Edward Francis Harris

Date of birth
13 May 1834
Date of death
26 Jul 1898
Biography
According to family information, Edward Francis Harris, also known as Eruera Paranihi Hārete, was born on 13 May 1834 at Turanga (Gisborne), New Zealand. He was the elder of two sons of Tukura-a-Rangi and John Williams Harris. Through his mother he had affiliations with Ngati Oneone of Te Aitanga-a-Hauiti, Ngai Te Aweawe of Rongowhakaata, and Te Whanau-a-Ngaherehere, kin to Ngati Kohatu. In 1831 his father, John Harris, had arrived to start a trading business for a Sydney firm. He was welcomed by the Maori leaders (including Rawiri Te Eke, Tukura's relative), obtained a little land and a wife, and later became a farmer.

It was decided that Edward should have a European upbringing and in 1839 he was sent to the Normal Institution, Sydney, for his education. He stayed there, under the care of Harris relatives, until the end of 1845. By this time his mother is said to have died.

Back in New Zealand, at the family farm on Opou block, near Awapuni, Edward and his brother, Henry, were misfits. They had no prospects and little in common with the children of the neighbouring Maori settlement, Tapatahi.

In early 1851 Donald McLean, working as a land purchase commissioner, came to Poverty Bay to assess – and reject – the possibility of European farmer settlement. He stayed near to Opou, and he and John Harris took a liking to one another. When McLean was about to leave, John Harris asked if he would take Edward with him, to get him a start in life. McLean agreed to help. At first Edward went to work for the missionary Richard Taylor at Wanganui. While there he helped in the Maori school and carried out farm and labouring chores. Later he was engaged in farming activities at Waipukurau, but by April 1854 he had taken up a clerk–interpreter post in McLean's Wellington office. He seemed destined for a secure and unimportant career, in a European environment.

It seems, however, that Edward Harris was ambivalent about his future and his past. He kept in contact with his father; and then, in December 1854, John Harris married Jacintha Adelaide Hargraves. It is perhaps more than coincidence that Edward took leave soon afterwards and made enquiries about his mother's tribal affiliations. According to family traditions he approached the paramount chief of Ngati Porou, Te Kani-a-Takirau, at Uawa to the north of Poverty Bay, who referred him to an elder.

Edward wanted to return to the East Coast, and his brother, Henry, was also seeking work there, but he concluded 'the fact is that Turanga is no longer a home for either of us.' However, in late 1855 Edward applied for and obtained the newly established post of resident magistrate's clerk at Ahuriri (Napier).

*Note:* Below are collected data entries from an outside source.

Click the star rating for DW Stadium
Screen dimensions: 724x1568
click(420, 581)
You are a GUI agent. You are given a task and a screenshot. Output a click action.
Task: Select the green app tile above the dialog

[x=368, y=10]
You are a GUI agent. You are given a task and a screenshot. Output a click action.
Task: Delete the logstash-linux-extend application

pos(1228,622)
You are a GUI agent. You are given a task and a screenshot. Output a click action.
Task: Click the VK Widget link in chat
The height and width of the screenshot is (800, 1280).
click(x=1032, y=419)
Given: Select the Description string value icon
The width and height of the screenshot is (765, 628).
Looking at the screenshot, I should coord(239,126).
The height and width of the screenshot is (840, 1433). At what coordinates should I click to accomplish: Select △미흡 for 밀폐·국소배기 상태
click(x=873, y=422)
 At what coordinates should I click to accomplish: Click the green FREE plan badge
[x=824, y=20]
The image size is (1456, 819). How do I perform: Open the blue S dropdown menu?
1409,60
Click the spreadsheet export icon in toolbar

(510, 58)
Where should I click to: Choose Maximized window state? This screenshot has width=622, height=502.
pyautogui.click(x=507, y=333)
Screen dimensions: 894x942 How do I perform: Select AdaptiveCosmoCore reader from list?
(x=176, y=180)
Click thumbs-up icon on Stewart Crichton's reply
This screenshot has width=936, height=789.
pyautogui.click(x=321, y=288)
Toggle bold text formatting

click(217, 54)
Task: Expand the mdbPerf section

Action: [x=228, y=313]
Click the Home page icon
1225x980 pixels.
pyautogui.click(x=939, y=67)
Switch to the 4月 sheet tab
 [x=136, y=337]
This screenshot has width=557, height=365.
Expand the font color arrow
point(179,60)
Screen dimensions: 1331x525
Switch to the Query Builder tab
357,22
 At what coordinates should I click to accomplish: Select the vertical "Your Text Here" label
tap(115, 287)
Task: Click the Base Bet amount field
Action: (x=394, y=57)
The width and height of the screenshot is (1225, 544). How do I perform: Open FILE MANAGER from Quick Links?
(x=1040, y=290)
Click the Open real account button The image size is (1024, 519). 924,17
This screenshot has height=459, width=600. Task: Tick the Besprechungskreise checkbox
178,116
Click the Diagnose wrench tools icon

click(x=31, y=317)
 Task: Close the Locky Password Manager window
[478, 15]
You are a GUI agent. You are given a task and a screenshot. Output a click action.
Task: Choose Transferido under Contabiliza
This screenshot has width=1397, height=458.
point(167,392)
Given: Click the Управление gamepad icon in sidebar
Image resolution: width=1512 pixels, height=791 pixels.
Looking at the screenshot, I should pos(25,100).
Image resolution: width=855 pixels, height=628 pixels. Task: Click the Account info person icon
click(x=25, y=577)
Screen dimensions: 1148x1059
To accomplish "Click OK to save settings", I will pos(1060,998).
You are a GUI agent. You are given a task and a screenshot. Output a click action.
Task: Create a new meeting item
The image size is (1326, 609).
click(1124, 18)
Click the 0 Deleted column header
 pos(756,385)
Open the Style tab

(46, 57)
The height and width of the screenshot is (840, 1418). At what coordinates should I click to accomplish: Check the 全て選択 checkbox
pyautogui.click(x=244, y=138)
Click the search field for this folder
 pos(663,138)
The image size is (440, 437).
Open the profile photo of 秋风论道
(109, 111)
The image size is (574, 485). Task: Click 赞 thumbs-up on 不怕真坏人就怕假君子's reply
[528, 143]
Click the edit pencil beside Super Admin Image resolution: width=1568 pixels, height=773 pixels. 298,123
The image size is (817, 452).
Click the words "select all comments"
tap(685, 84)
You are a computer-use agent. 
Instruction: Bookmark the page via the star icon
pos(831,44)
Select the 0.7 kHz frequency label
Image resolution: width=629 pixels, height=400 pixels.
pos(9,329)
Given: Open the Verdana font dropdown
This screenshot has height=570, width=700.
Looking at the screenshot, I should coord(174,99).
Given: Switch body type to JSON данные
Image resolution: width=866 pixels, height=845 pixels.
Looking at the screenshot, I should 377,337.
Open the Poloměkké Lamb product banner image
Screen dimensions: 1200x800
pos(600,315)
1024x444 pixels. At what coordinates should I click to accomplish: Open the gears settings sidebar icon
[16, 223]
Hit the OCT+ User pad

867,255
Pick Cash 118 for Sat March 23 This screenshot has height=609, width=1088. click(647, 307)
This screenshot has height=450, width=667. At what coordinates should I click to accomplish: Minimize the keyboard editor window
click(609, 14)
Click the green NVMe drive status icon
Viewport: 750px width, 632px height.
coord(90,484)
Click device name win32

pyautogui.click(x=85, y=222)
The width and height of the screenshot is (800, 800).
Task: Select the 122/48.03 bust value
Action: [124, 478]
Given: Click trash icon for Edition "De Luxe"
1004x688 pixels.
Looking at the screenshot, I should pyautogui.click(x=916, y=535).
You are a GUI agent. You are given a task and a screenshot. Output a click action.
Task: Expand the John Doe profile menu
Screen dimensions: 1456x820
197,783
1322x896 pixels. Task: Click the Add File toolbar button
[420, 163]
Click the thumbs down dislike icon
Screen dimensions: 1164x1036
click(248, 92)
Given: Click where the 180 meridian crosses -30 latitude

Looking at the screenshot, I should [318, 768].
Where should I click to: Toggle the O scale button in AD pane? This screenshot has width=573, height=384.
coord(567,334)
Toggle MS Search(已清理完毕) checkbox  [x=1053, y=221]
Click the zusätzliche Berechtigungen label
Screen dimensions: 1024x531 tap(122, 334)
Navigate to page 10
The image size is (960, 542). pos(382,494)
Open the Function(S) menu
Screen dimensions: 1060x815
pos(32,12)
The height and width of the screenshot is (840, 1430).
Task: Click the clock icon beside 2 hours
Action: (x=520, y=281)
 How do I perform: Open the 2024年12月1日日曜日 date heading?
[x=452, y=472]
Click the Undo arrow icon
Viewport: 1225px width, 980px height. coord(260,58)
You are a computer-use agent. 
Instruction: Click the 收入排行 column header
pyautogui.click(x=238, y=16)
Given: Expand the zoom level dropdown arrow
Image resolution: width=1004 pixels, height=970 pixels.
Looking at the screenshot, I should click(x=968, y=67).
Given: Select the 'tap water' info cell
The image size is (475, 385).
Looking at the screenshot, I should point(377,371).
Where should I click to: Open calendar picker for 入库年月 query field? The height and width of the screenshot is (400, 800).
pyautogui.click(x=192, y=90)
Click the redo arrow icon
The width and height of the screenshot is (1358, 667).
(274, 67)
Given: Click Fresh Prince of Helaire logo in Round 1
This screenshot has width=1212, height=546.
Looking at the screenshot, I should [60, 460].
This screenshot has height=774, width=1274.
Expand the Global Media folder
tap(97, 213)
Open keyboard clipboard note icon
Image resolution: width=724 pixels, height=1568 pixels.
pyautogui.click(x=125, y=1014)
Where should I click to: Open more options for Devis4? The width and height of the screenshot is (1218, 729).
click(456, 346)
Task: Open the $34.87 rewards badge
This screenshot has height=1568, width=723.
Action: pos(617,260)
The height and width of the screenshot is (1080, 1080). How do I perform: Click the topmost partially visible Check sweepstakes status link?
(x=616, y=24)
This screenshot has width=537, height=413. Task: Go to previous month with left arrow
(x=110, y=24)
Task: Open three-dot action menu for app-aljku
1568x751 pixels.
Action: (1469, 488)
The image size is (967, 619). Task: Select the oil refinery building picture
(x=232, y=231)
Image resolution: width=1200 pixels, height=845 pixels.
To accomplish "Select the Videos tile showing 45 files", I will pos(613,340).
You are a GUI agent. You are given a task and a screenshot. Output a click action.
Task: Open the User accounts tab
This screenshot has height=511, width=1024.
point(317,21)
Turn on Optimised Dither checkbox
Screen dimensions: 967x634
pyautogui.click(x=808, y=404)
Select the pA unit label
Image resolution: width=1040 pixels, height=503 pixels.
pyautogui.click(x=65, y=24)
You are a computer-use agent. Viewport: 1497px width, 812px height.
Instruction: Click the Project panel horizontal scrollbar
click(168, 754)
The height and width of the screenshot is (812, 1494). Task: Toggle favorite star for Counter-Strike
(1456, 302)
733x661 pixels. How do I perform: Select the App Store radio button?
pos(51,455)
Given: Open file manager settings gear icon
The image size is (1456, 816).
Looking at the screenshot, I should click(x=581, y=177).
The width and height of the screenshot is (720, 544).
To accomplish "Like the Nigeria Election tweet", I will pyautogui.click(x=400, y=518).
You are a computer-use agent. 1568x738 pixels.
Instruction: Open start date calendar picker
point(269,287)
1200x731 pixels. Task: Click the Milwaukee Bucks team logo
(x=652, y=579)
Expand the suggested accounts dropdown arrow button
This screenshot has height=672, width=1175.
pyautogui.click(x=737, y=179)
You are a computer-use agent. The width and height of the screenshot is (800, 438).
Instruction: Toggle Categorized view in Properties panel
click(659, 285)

He settled at Ahuriri and on 9 March 1857 at St Peter's Church, Wellington, married Annie Cheesman, the daughter of a Wellington solicitor. The couple were to have seven children, one of whom died in infancy.

In the succeeding years Edward Harris found it increasingly difficult to find peace of mind and a settled living. In 1859 he resigned from his job; the result, he reported to McLean, of an 'imputation cast upon me'. He then appealed to his father for assistance. John Harris had acquired land part way between Opou and Poverty Bay, and he set his son up with the means of developing it. Within a year the venture had failed, and a despairing John Harris wrote to McLean that any further aid would only impoverish him with no prospect of result. His fear was that Edward might 'relapse into the style of many of our old Pakeha Maoris' and earn a living from casual employment.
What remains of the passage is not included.